512-Pixel Detector Goes Organic
PALO ALTO, Calif. -- Soon man-made detectors may take their cue from nature and do their work organically. Researchers have demonstrated an image-capture array based on an organic light sensor, promising manufacturers the ability to tailor the sensitivity of a sensor to a particular application simply by selecting the proper organic material.
Robert Street, senior research fellow at Xerox's Palo Alto Research Center and the lead author of a report of the work that appeared in the June 25 issue of Applied Physics Letters, explained that the researchers at the center and at the company's Research Center of Canada in Mississauga, Ontario, are investigating organic sensors for a broad range of applications, including large-area sensor arrays, displays, smart cards and transistors.
Because the team members had experience making thin-film transistors from amorphous silicon, they decided to use that technology as the base of the sensor. "We wanted to see if the integration with organic materials would not be too difficult," Street said. "In fact, we have developed a design ... that makes the integration rather easy."

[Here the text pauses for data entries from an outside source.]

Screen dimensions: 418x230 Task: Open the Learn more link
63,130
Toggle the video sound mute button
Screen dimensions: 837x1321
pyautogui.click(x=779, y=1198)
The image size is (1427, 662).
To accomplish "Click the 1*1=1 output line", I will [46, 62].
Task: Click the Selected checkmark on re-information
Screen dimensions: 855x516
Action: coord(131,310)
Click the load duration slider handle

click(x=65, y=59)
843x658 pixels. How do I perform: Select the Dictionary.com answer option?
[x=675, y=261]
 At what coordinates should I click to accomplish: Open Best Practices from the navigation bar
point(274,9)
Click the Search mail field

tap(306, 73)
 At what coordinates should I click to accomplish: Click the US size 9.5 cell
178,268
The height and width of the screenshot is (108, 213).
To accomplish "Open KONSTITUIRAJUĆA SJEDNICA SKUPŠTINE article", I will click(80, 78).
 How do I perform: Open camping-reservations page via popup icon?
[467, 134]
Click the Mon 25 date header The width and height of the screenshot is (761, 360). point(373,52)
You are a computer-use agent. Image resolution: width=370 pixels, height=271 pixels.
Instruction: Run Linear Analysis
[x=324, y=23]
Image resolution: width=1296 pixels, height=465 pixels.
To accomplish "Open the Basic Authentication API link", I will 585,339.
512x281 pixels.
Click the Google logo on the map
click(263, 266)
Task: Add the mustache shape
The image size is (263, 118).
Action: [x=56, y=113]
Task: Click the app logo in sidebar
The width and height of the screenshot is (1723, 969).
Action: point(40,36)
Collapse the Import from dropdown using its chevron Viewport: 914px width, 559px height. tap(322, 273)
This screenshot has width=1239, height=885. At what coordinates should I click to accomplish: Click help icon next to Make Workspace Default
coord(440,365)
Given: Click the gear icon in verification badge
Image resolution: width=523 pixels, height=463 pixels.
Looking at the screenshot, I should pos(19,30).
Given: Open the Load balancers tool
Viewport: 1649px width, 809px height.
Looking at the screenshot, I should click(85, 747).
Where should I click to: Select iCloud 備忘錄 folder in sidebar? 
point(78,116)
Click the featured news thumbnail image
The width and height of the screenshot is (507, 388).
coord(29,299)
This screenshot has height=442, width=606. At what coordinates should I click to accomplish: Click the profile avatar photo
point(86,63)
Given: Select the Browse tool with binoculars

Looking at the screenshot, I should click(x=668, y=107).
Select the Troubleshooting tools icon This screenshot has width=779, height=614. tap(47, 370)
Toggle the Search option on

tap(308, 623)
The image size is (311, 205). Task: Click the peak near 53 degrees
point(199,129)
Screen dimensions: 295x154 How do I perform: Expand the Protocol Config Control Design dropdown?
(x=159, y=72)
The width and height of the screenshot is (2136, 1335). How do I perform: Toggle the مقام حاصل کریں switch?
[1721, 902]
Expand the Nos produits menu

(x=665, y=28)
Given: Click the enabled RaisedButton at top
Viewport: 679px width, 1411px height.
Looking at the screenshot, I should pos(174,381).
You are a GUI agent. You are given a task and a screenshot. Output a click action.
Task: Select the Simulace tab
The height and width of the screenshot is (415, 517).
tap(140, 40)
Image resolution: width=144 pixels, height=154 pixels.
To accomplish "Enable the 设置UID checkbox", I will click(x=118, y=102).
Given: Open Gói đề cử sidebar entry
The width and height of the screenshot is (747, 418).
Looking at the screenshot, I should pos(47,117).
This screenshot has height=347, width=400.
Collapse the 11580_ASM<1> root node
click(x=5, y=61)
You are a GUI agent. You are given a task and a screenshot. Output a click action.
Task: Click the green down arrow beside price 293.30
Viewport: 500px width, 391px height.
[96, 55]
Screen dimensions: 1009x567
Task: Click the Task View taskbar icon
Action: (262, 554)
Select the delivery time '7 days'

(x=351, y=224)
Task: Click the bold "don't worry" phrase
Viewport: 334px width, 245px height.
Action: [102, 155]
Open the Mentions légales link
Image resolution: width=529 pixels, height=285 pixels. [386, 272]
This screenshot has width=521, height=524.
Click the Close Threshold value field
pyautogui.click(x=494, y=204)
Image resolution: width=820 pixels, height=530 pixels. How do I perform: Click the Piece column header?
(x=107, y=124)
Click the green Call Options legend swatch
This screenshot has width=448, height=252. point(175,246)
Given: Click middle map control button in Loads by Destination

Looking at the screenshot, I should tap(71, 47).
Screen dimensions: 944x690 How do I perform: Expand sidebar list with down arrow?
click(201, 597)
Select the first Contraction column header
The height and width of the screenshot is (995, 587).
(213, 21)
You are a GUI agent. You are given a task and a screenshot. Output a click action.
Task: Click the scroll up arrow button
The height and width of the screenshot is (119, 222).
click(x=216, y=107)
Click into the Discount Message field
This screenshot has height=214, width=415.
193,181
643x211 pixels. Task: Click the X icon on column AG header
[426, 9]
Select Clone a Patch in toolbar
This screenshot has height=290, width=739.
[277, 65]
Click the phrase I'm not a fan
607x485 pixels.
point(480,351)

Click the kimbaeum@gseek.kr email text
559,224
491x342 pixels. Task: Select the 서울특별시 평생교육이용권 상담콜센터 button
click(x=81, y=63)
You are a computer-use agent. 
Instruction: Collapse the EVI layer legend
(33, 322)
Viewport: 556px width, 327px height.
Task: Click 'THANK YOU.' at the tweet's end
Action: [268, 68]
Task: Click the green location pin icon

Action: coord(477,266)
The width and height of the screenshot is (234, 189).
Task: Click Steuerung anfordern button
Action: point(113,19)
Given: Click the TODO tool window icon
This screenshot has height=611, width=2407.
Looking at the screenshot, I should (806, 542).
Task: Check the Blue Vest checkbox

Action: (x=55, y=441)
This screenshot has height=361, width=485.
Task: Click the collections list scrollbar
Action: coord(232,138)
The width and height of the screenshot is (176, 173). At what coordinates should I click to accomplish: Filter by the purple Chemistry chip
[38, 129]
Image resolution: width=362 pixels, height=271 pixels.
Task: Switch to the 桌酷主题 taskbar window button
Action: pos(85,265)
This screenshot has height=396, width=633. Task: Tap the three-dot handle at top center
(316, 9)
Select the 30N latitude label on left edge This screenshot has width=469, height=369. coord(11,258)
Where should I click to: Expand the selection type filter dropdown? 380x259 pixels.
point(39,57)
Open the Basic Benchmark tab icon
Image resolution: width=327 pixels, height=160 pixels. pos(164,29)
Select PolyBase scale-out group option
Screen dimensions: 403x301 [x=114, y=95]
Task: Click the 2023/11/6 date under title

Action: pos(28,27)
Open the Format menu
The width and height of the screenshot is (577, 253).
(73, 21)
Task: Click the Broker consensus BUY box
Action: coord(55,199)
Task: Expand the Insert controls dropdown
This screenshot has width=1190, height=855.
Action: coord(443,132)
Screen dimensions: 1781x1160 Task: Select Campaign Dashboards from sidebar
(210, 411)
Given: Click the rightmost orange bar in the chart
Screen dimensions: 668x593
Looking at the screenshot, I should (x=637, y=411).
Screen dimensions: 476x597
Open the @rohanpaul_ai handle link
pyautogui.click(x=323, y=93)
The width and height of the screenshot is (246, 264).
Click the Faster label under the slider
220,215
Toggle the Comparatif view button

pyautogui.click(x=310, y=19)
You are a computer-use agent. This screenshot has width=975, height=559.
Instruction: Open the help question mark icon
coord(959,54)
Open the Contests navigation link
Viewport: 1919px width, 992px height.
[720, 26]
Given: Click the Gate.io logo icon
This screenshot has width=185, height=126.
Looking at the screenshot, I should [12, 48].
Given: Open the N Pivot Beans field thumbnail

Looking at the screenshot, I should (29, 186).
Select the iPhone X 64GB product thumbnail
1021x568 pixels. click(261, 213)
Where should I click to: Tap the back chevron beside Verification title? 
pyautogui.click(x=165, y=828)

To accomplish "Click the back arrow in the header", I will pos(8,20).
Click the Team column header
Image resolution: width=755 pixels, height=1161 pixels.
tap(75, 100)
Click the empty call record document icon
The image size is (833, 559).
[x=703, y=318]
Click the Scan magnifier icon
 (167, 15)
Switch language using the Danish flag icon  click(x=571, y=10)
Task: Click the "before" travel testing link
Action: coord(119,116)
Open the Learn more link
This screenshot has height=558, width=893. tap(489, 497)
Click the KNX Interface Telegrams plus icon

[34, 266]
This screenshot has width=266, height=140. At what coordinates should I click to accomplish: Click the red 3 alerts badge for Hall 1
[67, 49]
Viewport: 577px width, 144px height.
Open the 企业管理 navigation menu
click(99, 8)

Organic materials cannot be patterned as easily as silicon, so the researchers designed a 512 x 512-pixel array in which the sensor region -- benzimidazole perylene (BZP) for charge generation and tetraphenyldiamine (TPD) for hole transport -- lies over the structure. They first fabricated a silicon thin-film array, which features 100 x 100-µm depressions into which the organics can be deposited and act as pixels, and then used evaporation, spin or dip coating to deposit the two layers of organics. A semitransparent layer of gold/platinum coated the organic films and provided the bias for the device, which displayed an external quantum efficiency of 10 percent at 550 nm.
Boosts CMOS sensitivity
The technique offers the designers of a new sensor the ability to tune the detection range by selecting appropriate organic materials. In fact, Street said that the researchers have tested three sensors since reporting the BZP/TPD device: One responds to the visible, one to the visible through the near-infrared and one to the red through the IR. By using a phosphor converter, they also have imaged in the x-ray region.
He added that the organic sensors might coat CMOS devices so that the organic layer rather than the silicon substrate acts as the sensor. This could offer higher sensitivities because the other parts of the CMOS circuit would not have to obscure the organic sensor.
The group plans to continue to optimize the sensors' performance, which is a matter of choosing the appropriate organic coatings. "All the materials we have tried so far are organic small molecules," Street said. "We next plan to try some polymers to find out how they respond." It is easier to deposit polymers than small molecules, he said, and they may offer other advantages.